[BEGIN Excerpted text]

Recognizing End of Line Problems

How will this affect you? The most common scenario is that you've written some beautiful SAS code to read the data, and for some reason it can't read one variable. When you open the data set in a Linux editor like vi or Emacs, it then turns out that the problem variable is the last variable on each line, and attached to the number are the characters ^M (thus your program decides the whole thing isn't a number). ^M is vi and emac's way of printing the special character <CR>, also known as Control-M (don't ask). Apparently your data was created on a PC, and UNIX doesn't know what to do with the extra character.

The reverse can happen when you download a text file and try to open it in Notepad on a PC. If everything is on one line, with black boxes where the line breaks ought to be, your file was created in Linux. Notepad knows that <CR><LF> is a new line, but when it sees just <LF> it shows a black box.

Picking up after the Programmers

Linux has two simple utilities that can eliminate this problem for you (Windows does not, though some programs can deal with it). The program dos2unix strips out the extraneous <CR> characters from PC files so that UNIX will read them properly, while unix2dos adds <CR> characters to Linux files so PC's can read them properly. First put your file in your Linux home directory (mapped as the Z: drive if you're using Windows and logging into the PRIMO domain). Then in a Linux session type

cat InFile | dos2unix > OutFile

or

cat InFile | unix2dos > OutFile

at the command prompt, where InFile represents the file you want converted, and OutFile represents the name you want to give the result.

If you're interested in the details, the cat command by default simply prints InFile to the screen, but the pipe character ( | ) sends the printout to the dos2unix program instead. dos2unix strips out the <CR> characters and prints the result to the screen by default, but the redirect character (>) sends it to OutFile instead. unix2dos works in the same way.

Once you've done this you will be able to read your data set without any further difficulties (due to the end of line muddle anyway).

Using Excel to Read ASCII Data

The first shortcut you may be able to use is to read your data with Excel. Excel has built in functionality for converting ASCII text into an Excel spreadsheet. It is not nearly as powerful or flexible as a programming language like SAS or Stata, but it is quick, easy, and allows you to see and fix the results as you go. It also will handle end of lines properly regardless of the source. You can then use Stat/Transfer or DBMS/Copy to convert the spreadsheet to the format you want. For simple files, Excel may be the quickest way to read your ASCII text data.

In Excel, select File…Open and then locate the file you wish to convert. Note that by default Excel will only show Excel spreadsheets. At the bottom of the dialog box where it says Files of type, change this to All Files (*.*). To begin the process, simply select your data file. Excel will recognize it is not in Excel format, and launch a "wizard" (a set of dialog boxes to help you accomplish a specific task) to gather information about how to read it.

Text Import Wizard Step 1 (Set to Delimited)

Delimited Files

The easiest files to convert are "delimited" files. These files contain a specific character that separates variables. As an example, consider a data set with one observation and five variables, with the values 1, 2, 3, 4, and 5. A delimited text file contains these five numbers separated by a delimiting character, or a character that signifies the start of a new variable. If the delimiter is a comma the file looks like this:

1,2,3,4,5

If the delimiter is a space, it looks like this:

1 2 3 4 5

If it is a tab, it looks like this:

1       2       3       4       5

All of these are common delimiters. If you suspect the file may be delimited, make sure Delimited is selected and click Next. Excel will then present this dialog box:


Text Import Wizard Step 2 (Delimiter is Tab)

[END Excerpted text]
[BEGIN Data rows]

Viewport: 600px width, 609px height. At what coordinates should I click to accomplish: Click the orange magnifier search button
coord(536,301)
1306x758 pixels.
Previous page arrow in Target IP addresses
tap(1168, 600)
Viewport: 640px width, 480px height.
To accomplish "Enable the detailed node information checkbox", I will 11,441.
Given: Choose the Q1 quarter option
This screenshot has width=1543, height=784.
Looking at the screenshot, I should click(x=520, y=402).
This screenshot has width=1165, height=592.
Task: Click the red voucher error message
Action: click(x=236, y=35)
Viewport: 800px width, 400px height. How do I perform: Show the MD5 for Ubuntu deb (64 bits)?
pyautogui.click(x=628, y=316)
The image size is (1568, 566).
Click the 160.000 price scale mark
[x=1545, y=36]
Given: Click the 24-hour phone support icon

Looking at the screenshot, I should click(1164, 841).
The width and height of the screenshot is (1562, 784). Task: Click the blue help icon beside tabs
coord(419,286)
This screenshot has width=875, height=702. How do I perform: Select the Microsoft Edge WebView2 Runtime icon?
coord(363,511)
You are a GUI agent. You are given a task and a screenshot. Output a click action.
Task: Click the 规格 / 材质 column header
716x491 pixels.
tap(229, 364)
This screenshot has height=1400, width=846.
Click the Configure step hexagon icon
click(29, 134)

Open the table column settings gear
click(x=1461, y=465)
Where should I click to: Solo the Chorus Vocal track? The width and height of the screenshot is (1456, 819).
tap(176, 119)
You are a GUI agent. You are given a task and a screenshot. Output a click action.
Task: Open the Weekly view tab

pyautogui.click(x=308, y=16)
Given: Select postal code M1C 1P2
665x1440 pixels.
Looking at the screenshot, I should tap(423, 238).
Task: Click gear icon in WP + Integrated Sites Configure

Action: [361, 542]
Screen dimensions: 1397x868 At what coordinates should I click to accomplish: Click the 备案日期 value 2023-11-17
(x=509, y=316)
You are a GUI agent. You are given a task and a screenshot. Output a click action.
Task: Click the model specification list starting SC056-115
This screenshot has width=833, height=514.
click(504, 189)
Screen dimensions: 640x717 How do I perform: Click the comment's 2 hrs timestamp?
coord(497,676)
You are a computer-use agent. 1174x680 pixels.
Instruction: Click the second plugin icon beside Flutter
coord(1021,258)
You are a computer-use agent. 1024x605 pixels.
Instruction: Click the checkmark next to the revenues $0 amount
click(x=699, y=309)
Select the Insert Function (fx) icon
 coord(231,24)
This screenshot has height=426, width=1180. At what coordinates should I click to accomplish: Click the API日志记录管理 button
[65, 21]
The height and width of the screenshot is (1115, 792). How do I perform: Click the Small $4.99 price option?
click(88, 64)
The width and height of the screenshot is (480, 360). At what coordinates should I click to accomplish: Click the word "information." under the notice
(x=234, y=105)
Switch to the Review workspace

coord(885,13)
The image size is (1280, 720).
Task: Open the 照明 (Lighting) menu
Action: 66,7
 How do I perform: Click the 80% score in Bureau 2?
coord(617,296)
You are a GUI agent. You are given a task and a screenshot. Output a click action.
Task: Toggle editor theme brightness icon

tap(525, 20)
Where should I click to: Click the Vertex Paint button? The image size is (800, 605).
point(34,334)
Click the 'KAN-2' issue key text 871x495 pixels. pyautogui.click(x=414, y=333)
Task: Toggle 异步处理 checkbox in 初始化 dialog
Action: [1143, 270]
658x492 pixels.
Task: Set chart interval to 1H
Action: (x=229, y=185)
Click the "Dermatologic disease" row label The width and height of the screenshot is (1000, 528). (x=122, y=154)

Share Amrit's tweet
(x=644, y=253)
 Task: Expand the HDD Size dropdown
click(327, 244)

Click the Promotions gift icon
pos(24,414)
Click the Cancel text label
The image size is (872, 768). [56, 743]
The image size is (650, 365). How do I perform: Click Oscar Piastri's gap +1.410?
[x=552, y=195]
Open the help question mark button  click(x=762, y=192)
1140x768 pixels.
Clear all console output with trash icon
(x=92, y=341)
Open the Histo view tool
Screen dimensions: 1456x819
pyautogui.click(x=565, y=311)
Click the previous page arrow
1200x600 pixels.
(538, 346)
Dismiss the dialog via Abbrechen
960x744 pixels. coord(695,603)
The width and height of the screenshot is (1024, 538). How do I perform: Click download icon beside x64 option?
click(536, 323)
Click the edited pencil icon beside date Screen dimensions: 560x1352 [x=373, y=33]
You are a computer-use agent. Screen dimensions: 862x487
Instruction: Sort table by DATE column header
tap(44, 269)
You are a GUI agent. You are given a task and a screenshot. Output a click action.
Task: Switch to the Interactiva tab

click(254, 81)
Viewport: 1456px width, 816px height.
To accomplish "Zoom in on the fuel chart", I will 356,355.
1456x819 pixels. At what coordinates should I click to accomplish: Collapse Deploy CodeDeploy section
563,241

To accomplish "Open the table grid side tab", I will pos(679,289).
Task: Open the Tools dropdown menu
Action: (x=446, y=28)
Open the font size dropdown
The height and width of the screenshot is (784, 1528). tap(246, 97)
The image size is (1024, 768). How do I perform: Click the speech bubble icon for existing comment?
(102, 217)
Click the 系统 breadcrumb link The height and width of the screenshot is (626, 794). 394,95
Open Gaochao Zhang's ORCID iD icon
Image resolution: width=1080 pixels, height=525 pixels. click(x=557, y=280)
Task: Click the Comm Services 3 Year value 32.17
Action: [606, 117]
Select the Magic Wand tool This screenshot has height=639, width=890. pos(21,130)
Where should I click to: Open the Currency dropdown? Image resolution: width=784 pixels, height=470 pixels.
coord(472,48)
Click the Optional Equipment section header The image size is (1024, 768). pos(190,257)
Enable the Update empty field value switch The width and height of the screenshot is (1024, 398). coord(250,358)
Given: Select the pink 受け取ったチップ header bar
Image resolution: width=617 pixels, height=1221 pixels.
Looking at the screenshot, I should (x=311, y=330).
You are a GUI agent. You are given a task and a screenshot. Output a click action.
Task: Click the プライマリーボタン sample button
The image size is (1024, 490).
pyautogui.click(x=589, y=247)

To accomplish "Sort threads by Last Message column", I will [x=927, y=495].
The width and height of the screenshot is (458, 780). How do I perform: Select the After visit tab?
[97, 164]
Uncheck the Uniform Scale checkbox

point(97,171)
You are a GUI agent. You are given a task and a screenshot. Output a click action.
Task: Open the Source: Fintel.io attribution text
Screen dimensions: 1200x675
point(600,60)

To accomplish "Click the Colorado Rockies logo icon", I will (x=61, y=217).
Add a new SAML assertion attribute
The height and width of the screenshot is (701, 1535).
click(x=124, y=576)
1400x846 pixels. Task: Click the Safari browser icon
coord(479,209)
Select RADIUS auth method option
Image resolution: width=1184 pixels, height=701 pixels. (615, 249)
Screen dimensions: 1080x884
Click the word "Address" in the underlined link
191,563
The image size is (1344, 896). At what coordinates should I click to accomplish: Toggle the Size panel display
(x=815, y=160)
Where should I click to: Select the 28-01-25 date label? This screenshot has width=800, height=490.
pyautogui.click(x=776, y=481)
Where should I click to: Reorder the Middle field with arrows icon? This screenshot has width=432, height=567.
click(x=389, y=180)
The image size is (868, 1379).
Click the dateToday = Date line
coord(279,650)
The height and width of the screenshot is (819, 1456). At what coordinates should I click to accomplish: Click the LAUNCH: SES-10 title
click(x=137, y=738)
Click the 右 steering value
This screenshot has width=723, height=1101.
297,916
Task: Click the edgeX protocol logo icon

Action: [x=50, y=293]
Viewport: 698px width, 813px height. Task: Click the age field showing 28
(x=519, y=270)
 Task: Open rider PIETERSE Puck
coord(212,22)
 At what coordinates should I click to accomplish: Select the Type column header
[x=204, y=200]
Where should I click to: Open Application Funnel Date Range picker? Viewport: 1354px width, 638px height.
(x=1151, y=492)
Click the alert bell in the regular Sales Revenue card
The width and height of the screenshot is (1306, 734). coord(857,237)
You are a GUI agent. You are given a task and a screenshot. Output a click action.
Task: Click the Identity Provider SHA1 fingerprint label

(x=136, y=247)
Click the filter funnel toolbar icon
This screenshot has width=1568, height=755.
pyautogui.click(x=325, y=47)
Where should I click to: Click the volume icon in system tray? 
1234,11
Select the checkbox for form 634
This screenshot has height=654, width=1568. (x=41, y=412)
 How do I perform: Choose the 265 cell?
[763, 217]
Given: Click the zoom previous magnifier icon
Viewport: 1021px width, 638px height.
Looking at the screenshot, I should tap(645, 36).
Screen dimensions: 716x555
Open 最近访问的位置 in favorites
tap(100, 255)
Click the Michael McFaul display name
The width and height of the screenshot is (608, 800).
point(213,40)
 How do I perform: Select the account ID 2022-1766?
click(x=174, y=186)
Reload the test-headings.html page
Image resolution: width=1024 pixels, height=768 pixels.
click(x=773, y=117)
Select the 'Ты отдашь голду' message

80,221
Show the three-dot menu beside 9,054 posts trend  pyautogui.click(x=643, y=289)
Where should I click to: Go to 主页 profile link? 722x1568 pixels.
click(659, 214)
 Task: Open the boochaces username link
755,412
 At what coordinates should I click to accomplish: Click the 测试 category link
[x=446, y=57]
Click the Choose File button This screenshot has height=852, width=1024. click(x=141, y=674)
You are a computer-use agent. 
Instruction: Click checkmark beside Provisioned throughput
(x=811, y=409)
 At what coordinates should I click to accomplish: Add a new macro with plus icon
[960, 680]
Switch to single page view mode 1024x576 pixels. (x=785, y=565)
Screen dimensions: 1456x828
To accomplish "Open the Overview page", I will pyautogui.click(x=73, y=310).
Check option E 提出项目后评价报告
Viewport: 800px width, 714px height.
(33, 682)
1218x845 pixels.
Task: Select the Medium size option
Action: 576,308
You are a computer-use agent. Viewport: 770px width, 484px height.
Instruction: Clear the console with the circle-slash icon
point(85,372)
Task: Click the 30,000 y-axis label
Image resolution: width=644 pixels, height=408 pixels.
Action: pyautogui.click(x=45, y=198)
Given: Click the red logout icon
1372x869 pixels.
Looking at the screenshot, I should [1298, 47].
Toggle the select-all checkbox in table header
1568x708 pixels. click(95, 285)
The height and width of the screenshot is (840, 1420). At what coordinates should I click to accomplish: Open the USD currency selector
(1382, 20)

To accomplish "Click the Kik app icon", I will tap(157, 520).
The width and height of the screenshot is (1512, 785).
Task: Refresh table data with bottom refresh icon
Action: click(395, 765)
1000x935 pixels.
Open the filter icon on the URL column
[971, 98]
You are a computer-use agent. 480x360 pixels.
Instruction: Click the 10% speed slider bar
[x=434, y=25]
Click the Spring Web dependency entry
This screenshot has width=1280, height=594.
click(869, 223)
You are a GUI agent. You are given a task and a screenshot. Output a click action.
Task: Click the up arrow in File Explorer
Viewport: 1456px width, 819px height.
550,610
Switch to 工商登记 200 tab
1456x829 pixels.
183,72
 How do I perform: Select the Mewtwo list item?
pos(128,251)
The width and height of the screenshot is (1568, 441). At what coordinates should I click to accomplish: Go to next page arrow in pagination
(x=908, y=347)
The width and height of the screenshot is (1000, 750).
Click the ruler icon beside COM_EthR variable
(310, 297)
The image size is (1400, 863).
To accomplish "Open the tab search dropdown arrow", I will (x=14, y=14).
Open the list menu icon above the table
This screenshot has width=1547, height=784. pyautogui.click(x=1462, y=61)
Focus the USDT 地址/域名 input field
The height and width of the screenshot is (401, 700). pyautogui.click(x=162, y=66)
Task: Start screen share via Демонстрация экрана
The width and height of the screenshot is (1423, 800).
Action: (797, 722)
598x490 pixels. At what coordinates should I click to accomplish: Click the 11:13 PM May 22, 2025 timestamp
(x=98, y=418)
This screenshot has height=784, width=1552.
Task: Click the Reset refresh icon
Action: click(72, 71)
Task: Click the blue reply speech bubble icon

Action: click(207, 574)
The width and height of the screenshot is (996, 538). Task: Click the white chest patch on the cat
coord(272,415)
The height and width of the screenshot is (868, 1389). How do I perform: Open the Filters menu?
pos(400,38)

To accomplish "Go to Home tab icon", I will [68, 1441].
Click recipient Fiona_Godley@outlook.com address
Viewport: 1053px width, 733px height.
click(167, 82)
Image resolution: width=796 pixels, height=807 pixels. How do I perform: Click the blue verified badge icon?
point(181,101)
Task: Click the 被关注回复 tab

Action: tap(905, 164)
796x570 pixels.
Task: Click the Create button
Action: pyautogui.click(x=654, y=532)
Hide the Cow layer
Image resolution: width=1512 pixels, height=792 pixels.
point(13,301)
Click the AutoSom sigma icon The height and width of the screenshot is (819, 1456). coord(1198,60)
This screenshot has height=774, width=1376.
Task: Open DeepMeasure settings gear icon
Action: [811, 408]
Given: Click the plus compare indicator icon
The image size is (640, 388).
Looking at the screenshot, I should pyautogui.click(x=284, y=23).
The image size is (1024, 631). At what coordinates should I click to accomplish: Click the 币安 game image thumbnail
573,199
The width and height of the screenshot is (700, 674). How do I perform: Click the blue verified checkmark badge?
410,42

[END Data rows]

Written request A ::
Retype the excerpted text from "Picking up after" up to and including "give the result.".
Written request B ::
For each statement, say whether the excerpted text agrees, giving yes or no along with the exact words of the text that decide it. (i) The dos2unix program adds <CR> characters to Linux files so PCs can read them. (ii) By default, Excel shows only Excel spreadsheets when you open a file. (iii) Excel handles end of lines properly regardless of where the file came from.
Rely only on the excerpted text for your answers.

Correct result A ::
Picking up after the Programmers

Linux has two simple utilities that can eliminate this problem for you (Windows does not, though some programs can deal with it). The program dos2unix strips out the extraneous <CR> characters from PC files so that UNIX will read them properly, while unix2dos adds <CR> characters to Linux files so PC's can read them properly. First put your file in your Linux home directory (mapped as the Z: drive if you're using Windows and logging into the PRIMO domain). Then in a Linux session type

cat InFile | dos2unix > OutFile

or

cat InFile | unix2dos > OutFile

at the command prompt, where InFile represents the file you want converted, and OutFile represents the name you want to give the result.

Correct result B ::
(i) No: "The program dos2unix strips out the extraneous <CR> characters from PC files so that UNIX will read them properly"
(ii) Yes: "Note that by default Excel will only show Excel spreadsheets."
(iii) Yes: "It also will handle end of lines properly regardless of the source."